Criteria that affect program selection

Proposals for programs must be based on a clear statement of the scientific problem, as well as a clear statement of why a program should run at a given time in the near future—i.e., launch of a new telescope requiring theoretical advances for the instrument’s best utilization or response of the theoretical community to an experimental discovery or a breakthrough in string theory needing further elaboration.

Selection of programming proposals depends on whether the science they entail is not only timely, but also exciting.  In addition, program organizers must be recognized leaders in their fields.  Good organizers attract good participants.

Organizers are asked to provide data describing the potential universe of program users.  That task entails organizers contacting up to 100 possible participants to determine whether sufficient interest exists to guarantee good participation throughout the proposed program duration.

One important aspect of the KITP modus operandi is the extensive preparation made by program organizers to ensure sustained quality among participants.  Programs are then announced one year to two years before they are to occur.  Would-be participants make application.  The usual selection rate is between 50 and 70 percent of applicants, with the more selective programs admitting one in three applicants.

Institute of Theoretical Physics Application Process

Scientists can become involved in many different ways, and links to further information are provided above and in the left column.  One may apply to attend one of the future programs or register for a future conference.  Because of limitations of space and funds, participation in our programs is by invitation only, whereas our conferences are usually open to anyone interested, so long as we have room.  Those who are invited to participate in our program may request financial assistance to help defray the cost of their participation.  Those coming for extended visits who wish to bring family members can request supplementary financial assistance.

KITP sponsors special fellowships designed to provide opportunities to graduate students, recent PhD’s, and faculty at primarily undergraduate institutions.

KITP is a user-facility for scientists interested in any aspect of theoretical physics, broadly defined.  We are open to ideas for new ways that our institute could stimulate research progress in forefront areas.  Please contact the director with your suggestions.

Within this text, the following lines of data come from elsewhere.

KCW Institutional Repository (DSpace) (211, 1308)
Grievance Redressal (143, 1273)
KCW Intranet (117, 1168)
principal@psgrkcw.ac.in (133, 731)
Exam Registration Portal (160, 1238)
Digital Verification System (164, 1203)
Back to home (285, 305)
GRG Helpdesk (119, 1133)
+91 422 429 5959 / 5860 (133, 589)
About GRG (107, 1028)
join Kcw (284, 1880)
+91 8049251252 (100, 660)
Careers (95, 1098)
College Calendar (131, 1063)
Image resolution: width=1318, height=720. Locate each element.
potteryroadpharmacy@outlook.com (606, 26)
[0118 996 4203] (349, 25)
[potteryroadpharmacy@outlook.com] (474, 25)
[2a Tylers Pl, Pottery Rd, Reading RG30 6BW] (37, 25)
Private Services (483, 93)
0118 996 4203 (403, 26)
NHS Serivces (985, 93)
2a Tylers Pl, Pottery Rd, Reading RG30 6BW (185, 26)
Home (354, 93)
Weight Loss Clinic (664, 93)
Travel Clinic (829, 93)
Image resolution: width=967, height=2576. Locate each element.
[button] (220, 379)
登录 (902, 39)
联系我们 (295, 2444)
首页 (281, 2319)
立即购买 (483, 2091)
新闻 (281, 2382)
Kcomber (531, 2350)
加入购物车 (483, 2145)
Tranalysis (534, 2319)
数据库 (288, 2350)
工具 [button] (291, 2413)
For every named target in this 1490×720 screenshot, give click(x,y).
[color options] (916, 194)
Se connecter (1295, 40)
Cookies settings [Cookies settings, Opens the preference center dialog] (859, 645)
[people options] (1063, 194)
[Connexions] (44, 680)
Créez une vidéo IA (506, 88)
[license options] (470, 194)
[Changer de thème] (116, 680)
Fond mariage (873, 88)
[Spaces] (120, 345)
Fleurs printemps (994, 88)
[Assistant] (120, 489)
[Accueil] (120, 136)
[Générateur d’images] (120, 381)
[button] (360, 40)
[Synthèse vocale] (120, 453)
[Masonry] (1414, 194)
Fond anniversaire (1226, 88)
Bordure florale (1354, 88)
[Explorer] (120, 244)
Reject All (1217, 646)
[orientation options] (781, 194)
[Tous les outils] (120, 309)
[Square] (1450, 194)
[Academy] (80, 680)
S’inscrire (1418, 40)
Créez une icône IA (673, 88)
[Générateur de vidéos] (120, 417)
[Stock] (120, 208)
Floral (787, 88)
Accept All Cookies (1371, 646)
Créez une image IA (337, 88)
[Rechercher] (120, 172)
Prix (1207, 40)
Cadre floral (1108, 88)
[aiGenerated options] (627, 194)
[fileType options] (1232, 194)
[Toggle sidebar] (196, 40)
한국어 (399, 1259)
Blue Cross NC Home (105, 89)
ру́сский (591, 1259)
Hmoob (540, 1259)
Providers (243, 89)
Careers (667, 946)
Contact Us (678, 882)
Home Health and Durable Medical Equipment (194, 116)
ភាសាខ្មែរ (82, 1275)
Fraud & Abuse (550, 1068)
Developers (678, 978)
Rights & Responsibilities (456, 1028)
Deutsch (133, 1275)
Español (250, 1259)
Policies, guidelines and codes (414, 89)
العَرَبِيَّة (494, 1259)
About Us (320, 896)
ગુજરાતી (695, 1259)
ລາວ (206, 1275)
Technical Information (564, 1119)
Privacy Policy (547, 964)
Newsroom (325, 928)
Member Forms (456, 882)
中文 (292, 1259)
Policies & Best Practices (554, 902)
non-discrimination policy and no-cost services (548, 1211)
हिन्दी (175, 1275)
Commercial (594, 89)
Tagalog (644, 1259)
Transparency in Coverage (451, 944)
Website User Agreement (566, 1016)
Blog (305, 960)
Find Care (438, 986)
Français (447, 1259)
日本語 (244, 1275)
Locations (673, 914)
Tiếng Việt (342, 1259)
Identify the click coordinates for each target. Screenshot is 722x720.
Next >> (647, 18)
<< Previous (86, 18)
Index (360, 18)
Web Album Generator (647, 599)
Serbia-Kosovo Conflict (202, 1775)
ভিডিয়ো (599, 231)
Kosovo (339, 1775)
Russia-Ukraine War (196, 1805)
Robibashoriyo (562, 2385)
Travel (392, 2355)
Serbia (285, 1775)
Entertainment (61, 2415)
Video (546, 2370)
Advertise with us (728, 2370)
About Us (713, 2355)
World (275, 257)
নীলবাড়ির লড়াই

How KITP programming model differ from the traditional academic conference

The “norm” for scientific conferences (a widespread activity in the academic world) is to hold a series of talks illustrated via presentation software.  These talks are generally “set” pieces, given with incremental modifications at several conferences and guest seminar appearances. These set pieces are designed to take up 55 minutes of the hour customary allotted to speakers with five minutes at the end reserved for audience participation in the form of questions or comments that can only invoke short responses.

This traditional conference-talk model functions more as an advertisement for the speaker’s research, than as a collaborative exploration of ideas.  Traditional academic conferences may well be productive, however the give-and-take conversations about ideas happen not so much in the lecture hall, but outside in the hallways.

KITP’s model is designed to break that mold by inducing speakers and audience members to interact more frequently and more authentically. The idea is to adapt the dynamic hallway-mode (typically involving two or three conversers) to the otherwise static lecture hall format.  It takes, of course, much more time to work together to explore ideas than to give or listen to traditional conference talks. KITP programs can afford to extend these dialogues, as they are measured in weeks and months, instead of days.

Formerly, conferences with their fixed lecture format served as the mode for the pre-publication dissemination of ideas and results.  Now, scientists post their papers on the Internet.

It also used to be (and still is, in many cases) that scientists would go to a conference, give talks, write up the presentations, and submit them to organizers responsible for producing a volume of conference proceedings appearing a year later when interest in the contents had likely declined.